--- Records ---
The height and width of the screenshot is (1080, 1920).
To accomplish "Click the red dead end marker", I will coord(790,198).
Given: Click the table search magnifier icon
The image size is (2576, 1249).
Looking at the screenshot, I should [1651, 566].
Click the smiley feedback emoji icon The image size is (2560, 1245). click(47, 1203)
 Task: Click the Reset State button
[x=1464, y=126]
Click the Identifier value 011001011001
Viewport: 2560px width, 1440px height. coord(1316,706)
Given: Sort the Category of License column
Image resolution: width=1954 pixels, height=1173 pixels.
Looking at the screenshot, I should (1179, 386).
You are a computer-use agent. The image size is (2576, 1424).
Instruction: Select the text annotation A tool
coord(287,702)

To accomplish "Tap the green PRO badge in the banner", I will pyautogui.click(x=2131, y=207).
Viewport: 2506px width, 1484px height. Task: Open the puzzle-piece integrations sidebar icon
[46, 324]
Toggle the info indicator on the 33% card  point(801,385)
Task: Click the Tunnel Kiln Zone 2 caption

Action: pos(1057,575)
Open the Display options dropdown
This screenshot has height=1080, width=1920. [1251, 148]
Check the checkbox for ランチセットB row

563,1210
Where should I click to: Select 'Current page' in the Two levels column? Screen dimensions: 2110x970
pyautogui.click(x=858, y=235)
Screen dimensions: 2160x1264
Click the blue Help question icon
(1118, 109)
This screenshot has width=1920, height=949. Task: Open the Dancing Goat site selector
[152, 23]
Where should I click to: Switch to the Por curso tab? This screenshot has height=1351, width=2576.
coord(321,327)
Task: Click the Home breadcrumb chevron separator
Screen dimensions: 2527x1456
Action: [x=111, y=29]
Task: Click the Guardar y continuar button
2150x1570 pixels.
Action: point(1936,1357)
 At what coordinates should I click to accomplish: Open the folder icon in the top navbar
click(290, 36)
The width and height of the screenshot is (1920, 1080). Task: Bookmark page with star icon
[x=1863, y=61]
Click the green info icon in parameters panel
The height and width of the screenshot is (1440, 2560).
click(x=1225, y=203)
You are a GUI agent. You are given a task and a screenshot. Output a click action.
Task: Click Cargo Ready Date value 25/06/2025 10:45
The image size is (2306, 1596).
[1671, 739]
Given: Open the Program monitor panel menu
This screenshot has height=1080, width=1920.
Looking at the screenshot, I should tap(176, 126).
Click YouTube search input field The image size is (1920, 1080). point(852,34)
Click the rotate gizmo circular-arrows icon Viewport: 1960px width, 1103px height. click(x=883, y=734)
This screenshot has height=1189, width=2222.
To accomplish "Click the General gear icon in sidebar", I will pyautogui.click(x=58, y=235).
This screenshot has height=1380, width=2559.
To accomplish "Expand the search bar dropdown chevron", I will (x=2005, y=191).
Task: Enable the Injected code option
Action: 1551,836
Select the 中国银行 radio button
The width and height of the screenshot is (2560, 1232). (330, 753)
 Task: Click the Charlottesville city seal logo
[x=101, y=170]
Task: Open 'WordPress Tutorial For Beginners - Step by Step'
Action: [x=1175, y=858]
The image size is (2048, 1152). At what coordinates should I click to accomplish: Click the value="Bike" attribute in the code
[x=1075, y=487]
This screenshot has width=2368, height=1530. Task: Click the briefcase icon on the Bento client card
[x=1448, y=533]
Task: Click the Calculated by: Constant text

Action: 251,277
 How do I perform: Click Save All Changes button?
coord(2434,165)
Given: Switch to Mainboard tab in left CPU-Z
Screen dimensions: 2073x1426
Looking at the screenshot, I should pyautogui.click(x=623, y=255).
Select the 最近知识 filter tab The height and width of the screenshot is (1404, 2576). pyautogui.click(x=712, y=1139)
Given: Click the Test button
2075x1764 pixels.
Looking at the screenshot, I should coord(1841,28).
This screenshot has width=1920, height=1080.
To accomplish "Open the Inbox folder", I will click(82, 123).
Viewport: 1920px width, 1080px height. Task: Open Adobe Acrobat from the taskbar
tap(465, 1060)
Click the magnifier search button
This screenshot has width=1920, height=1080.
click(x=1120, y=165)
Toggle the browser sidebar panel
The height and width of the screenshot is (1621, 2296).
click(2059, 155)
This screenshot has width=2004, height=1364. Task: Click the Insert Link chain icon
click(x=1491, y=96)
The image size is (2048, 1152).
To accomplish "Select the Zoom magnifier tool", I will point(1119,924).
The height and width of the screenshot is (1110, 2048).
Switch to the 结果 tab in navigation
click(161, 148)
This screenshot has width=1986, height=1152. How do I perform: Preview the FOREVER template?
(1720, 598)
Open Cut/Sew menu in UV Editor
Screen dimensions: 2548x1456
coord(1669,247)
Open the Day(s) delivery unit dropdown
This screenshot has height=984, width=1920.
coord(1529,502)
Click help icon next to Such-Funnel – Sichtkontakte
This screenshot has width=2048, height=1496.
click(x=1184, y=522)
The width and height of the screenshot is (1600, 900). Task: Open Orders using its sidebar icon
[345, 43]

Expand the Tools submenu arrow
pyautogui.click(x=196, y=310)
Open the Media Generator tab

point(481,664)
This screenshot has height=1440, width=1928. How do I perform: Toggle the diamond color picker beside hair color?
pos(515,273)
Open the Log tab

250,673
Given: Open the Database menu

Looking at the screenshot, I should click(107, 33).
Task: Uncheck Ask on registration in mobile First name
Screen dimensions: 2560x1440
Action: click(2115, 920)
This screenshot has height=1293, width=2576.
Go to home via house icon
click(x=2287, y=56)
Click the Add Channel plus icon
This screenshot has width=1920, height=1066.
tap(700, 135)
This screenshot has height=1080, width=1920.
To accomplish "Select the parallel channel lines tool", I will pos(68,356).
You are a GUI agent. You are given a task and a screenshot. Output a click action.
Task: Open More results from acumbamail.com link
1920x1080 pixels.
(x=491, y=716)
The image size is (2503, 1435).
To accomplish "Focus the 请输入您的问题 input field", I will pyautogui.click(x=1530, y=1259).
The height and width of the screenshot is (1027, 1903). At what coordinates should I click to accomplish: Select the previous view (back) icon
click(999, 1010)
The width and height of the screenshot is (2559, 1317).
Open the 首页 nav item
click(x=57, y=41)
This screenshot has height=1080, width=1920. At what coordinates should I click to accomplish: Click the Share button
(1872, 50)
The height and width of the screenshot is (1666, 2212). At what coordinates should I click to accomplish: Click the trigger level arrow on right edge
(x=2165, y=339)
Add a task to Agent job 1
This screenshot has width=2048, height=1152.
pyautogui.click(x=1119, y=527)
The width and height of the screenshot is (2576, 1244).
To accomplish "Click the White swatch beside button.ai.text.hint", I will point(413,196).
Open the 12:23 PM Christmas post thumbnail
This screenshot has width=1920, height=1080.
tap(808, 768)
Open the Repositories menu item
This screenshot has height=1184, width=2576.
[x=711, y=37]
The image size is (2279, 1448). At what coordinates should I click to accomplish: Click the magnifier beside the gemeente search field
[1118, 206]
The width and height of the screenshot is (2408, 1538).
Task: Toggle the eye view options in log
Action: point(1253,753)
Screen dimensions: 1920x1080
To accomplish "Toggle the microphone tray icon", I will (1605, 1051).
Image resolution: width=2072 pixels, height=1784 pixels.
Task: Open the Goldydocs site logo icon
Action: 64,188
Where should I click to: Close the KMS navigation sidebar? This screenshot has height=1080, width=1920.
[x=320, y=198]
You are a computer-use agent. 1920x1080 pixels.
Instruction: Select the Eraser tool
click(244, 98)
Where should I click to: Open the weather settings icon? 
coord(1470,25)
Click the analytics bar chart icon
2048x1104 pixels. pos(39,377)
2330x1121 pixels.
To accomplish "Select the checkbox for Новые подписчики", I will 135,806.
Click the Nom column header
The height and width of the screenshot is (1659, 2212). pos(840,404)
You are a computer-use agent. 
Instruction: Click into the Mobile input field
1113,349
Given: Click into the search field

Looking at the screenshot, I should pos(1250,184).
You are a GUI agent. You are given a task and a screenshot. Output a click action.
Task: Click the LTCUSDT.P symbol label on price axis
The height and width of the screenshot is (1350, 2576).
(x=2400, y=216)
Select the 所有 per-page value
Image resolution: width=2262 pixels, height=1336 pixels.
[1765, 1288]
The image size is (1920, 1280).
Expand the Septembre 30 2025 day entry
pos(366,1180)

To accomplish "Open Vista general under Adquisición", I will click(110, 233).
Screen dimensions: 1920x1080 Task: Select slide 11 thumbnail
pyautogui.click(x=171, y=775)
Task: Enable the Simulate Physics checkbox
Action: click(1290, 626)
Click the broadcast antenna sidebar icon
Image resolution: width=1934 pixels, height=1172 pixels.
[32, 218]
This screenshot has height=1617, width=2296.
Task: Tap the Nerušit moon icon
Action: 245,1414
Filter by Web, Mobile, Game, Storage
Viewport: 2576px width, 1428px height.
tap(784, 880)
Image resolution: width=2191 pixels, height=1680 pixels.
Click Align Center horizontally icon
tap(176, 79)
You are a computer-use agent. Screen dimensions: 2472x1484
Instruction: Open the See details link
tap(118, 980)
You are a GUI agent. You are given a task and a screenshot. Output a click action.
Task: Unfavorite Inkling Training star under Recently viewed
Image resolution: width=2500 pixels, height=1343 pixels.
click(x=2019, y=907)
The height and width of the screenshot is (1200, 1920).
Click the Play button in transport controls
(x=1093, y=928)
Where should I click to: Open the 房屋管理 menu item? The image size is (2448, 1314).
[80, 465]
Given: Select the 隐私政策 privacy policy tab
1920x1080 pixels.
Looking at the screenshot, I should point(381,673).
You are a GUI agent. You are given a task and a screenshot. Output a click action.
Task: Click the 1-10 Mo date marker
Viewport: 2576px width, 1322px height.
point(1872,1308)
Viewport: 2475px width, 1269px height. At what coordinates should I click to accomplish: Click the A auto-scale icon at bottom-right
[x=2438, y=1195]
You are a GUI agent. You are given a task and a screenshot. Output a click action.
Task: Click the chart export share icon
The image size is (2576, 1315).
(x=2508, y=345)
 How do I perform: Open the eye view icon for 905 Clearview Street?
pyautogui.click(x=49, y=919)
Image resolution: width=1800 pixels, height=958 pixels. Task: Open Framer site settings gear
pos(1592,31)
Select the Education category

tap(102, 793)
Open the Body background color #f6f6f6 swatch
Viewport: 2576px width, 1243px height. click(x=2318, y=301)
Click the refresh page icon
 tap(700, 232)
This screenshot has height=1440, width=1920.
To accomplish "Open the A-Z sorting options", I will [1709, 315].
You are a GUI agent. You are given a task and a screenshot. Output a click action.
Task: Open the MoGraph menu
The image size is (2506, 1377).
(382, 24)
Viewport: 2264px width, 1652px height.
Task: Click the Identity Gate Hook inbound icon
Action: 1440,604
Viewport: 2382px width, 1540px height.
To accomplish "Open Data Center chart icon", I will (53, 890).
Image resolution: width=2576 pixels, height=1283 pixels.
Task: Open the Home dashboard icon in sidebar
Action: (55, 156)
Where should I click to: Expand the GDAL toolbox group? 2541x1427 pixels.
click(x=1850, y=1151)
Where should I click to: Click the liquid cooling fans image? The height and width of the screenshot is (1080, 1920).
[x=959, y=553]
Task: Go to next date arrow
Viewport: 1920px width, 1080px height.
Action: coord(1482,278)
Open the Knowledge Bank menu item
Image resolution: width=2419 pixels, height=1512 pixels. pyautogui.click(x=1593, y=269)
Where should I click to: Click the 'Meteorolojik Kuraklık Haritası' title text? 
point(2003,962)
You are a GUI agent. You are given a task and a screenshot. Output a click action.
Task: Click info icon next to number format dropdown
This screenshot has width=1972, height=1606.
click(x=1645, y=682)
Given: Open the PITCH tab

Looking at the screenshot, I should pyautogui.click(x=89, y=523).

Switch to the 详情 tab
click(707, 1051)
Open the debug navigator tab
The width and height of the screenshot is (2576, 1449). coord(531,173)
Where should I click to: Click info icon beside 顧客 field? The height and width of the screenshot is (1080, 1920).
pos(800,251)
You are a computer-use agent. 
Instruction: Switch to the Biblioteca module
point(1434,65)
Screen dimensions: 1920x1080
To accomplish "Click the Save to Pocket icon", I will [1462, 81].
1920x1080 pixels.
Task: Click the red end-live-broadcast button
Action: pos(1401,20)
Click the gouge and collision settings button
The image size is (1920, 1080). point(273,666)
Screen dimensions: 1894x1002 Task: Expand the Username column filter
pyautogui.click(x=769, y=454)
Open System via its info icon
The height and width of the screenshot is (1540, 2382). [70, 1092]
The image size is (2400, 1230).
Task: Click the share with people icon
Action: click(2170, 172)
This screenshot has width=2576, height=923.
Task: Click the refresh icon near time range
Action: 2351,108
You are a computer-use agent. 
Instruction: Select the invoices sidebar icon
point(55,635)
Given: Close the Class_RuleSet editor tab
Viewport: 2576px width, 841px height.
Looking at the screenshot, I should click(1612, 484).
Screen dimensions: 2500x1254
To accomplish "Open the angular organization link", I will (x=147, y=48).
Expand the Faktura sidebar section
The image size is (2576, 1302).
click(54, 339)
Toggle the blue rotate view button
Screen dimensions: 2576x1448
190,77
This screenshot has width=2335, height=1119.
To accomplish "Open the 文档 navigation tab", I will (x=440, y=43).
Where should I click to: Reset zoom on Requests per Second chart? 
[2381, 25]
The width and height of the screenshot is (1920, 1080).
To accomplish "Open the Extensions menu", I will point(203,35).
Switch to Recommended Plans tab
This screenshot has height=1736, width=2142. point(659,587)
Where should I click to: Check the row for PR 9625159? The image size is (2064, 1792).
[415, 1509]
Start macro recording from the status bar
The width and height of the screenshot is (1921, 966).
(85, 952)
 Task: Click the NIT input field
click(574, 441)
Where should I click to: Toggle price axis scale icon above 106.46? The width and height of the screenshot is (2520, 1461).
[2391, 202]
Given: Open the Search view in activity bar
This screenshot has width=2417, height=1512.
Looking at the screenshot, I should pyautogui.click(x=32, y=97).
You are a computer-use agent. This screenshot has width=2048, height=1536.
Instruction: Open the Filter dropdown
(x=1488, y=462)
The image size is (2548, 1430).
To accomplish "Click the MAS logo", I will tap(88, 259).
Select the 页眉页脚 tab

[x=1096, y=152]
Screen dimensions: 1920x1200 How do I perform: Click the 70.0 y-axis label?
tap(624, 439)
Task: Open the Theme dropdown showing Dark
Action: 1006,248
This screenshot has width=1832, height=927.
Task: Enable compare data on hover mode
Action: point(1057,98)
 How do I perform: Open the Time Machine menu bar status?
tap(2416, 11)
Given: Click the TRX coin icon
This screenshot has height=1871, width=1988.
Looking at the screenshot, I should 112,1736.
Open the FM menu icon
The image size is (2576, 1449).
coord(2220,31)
---
* What to work on *
Check every line above for the string "next" and state how many have it, with no other words.

* Response to this exercise *
3